I happen to be a collector of postcards, going all the way back to my elementary school years. When friends and classmates would travel somewhere with their family during the summer and would send me a postcard, I put them into a scrapbook I bound myself at an art class. Ever since then, I have always held onto postcards from friends, particularly requesting those that travel to faraway places to keep my address in mind. I currently have in my collection international postcards from Japan, Italy, Austria, Slovakia, Quatar, England, Ireland, Israel, New Zealand, Chile, the Bahamas, France, Slovakia, Latvia, Lithuania, Iceland, Canada, Bermuda, Estonia, Croatia, Bosnia and Herzegovina, Ukraine, Montenegro, Peru, Ecuador, Poland, the Netherlands, and Laos! I was very interested to see the variety of postcards on display at the MFA, and found it so very interesting to see how they were grouped according to design, political commentary, time period, cultural influences, etc. As it turns out, postcards actually have quite a lot to say despite the small amount of space.

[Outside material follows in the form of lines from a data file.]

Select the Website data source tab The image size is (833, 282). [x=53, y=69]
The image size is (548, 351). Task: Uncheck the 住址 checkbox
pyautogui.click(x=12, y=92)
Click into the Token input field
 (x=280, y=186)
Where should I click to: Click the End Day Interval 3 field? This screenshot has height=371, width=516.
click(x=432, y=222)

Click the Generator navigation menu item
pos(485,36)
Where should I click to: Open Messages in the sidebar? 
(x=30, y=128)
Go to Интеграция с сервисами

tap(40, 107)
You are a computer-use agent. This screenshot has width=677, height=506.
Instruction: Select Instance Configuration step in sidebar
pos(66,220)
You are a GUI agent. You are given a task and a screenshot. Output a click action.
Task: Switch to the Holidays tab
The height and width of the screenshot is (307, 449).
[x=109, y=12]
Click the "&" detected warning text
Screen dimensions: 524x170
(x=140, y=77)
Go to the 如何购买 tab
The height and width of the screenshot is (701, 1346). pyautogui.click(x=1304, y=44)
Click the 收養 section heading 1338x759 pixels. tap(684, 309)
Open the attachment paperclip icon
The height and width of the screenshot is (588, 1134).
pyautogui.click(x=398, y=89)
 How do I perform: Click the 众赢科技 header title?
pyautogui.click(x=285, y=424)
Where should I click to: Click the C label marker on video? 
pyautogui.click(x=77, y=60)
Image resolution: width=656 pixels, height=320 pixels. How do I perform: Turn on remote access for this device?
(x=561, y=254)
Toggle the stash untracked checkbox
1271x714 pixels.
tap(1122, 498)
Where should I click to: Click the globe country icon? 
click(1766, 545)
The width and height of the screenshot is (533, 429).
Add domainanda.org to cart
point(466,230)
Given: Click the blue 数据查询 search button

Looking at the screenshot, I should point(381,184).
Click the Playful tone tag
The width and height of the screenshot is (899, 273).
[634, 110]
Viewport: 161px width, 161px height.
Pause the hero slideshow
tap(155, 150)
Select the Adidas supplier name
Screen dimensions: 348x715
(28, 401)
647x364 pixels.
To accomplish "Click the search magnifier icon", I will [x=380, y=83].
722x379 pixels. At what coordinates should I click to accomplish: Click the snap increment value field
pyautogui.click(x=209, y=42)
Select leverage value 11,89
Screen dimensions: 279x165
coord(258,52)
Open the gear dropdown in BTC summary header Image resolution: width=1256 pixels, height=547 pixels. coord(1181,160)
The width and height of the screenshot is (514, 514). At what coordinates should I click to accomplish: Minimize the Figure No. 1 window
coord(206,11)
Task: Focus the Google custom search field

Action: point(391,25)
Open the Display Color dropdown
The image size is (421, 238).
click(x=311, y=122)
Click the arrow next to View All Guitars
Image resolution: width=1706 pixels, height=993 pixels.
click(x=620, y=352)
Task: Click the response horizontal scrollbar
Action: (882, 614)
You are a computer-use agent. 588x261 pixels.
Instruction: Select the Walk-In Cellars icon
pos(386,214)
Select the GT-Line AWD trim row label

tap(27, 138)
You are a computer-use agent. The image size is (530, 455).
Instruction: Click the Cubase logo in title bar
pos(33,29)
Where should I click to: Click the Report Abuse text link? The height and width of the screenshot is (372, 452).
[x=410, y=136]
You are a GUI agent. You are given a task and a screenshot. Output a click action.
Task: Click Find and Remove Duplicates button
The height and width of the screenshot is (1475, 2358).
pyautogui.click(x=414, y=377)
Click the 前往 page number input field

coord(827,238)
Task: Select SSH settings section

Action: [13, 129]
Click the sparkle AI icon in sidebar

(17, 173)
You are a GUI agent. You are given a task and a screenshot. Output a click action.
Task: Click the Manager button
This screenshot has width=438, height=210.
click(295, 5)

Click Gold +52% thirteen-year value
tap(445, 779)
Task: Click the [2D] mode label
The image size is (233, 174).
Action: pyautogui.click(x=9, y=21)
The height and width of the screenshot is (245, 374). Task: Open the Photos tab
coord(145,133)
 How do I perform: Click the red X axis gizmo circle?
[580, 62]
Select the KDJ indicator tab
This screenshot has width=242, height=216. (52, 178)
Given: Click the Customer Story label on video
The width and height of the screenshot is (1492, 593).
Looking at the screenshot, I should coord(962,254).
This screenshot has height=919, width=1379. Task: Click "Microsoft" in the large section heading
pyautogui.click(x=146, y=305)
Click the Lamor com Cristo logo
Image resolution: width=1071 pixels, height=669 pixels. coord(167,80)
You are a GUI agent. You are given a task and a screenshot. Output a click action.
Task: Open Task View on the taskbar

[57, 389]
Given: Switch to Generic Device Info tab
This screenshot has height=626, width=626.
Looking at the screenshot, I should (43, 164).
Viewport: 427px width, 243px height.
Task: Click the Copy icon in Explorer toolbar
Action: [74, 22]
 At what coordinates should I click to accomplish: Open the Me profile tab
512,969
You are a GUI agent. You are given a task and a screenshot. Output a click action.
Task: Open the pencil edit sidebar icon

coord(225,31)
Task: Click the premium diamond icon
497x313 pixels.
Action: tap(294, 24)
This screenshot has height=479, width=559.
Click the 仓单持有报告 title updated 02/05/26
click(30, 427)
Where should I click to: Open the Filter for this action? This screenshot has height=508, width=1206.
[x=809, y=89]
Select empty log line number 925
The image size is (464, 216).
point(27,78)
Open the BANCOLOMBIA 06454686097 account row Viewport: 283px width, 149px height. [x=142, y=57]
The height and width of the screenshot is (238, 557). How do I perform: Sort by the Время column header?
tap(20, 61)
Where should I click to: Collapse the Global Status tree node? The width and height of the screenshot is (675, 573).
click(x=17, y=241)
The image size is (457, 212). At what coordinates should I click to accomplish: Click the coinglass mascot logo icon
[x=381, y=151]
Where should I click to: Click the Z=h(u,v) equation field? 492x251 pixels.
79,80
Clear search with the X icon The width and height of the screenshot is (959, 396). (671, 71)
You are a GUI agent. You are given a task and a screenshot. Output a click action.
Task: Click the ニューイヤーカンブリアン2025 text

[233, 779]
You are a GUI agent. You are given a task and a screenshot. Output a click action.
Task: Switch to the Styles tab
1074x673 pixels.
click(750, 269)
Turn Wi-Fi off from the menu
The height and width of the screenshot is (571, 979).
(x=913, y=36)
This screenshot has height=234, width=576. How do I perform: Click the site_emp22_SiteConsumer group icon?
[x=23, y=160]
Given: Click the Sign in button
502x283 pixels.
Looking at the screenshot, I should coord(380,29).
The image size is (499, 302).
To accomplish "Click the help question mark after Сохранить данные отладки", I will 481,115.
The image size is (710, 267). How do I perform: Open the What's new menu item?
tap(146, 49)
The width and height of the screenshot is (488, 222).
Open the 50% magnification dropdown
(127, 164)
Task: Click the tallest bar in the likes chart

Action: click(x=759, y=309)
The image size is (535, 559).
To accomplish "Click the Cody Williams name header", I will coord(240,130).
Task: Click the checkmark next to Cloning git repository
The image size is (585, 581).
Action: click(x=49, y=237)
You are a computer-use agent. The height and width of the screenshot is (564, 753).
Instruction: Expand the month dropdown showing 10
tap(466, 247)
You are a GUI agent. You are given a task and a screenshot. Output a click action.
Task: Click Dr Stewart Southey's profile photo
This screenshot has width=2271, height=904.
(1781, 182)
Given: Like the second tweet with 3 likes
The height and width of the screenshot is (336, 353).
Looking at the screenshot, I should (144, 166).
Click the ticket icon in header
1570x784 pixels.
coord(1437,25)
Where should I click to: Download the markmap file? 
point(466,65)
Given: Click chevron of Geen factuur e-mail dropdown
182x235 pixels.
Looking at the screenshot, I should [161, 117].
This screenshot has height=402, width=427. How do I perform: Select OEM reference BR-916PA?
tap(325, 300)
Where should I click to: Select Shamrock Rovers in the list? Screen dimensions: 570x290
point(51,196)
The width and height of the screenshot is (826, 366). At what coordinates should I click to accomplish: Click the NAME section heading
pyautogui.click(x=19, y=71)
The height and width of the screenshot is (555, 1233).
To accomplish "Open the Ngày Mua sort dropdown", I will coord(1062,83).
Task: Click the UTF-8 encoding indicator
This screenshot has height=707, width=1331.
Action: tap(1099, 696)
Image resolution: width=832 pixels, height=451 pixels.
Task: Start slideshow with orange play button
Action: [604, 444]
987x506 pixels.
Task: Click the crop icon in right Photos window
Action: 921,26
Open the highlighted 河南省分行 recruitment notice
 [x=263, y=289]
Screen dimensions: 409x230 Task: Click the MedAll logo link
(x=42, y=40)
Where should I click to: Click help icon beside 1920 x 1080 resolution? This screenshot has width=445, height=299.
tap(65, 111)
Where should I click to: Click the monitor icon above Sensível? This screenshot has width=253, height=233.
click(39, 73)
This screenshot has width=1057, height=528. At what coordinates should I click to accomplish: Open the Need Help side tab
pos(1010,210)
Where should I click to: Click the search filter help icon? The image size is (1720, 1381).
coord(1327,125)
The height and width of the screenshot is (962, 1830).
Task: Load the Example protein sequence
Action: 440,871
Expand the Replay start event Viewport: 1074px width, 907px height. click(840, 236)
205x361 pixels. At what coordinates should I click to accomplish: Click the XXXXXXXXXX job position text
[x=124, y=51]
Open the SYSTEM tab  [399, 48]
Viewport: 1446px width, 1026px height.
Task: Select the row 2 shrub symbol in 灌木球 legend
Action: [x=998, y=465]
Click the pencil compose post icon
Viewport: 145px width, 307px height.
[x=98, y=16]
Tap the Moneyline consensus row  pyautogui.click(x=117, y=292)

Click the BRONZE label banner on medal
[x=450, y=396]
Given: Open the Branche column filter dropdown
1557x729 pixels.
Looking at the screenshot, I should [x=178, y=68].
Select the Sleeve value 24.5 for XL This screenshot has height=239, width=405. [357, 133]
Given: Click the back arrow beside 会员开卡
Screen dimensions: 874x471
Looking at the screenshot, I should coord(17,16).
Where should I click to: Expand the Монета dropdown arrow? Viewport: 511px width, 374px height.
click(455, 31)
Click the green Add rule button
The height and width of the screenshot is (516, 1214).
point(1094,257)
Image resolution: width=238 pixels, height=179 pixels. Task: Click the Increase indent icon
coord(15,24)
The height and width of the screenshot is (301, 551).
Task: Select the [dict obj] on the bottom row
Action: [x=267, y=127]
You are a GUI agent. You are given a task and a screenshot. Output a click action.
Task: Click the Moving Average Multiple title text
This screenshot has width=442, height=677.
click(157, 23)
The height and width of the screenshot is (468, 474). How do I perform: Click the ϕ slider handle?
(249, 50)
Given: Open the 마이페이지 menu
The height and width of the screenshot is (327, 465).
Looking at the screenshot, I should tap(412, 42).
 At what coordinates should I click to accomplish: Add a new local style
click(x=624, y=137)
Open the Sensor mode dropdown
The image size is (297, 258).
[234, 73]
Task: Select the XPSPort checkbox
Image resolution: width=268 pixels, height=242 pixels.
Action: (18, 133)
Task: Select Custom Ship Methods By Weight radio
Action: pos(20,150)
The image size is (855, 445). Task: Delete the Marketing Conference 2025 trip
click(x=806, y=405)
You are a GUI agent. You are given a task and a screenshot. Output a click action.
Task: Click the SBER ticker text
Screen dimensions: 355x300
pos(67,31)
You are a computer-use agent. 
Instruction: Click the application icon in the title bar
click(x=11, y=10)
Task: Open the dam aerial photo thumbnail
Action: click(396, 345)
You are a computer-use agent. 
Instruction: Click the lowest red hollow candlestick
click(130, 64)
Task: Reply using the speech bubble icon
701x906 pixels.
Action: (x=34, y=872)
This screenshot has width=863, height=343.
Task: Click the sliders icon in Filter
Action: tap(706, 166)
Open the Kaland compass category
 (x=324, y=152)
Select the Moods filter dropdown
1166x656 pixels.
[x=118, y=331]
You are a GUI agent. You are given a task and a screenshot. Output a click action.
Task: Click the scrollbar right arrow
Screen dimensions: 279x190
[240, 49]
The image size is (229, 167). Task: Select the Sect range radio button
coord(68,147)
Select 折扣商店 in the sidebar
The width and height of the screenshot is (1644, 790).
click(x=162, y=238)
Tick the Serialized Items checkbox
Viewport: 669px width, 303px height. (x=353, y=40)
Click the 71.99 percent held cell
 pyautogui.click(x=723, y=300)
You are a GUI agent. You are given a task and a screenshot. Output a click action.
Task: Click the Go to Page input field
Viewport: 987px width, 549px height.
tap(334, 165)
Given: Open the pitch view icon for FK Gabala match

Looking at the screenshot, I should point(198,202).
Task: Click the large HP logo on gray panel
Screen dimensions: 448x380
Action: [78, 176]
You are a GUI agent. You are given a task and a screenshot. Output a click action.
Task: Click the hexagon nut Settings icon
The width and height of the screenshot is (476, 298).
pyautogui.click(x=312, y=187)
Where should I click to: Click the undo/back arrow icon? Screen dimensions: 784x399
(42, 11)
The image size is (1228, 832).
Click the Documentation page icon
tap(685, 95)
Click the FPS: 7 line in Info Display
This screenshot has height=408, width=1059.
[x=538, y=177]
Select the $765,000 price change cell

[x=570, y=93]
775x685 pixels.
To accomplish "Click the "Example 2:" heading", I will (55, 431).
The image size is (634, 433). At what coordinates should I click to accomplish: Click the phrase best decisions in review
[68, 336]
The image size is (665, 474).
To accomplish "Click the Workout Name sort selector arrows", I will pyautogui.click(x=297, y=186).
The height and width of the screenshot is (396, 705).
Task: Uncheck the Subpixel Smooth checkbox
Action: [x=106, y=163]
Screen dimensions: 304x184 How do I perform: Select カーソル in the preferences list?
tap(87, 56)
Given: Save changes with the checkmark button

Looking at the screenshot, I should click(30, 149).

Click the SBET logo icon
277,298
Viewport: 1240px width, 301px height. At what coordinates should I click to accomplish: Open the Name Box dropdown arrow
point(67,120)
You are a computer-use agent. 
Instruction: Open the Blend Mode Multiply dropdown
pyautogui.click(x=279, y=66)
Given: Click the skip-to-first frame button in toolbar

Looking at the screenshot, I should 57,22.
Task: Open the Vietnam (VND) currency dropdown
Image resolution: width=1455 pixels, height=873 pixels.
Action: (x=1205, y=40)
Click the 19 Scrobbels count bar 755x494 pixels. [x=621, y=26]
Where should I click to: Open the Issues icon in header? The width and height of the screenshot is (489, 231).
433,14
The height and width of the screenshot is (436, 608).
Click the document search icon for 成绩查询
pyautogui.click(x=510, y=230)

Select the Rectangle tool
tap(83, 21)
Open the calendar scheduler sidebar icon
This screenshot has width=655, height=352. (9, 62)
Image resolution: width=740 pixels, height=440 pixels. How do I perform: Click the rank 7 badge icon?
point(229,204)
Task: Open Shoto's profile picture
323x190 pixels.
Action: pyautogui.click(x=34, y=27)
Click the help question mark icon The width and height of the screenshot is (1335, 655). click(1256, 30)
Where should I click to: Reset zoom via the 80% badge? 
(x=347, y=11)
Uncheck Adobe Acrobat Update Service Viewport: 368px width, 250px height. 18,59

Among the different categories, there were a variety that featured advertisements, and, not surprisingly, some of the products that were featured were chocolate items!

These Talmone chocolate postcards were designed by Franz Laskoff around 1901. The Polish designer worked in Italy primarily and created the designs for these color lithographs for the Officine Grafiche Ricordi & Company in Milan. This company had started out as a music publisher in the late 1890s before branching out into printing posters, postcards, and catalogues. As a result, the company worked as an early form of an advertising agency, essentially.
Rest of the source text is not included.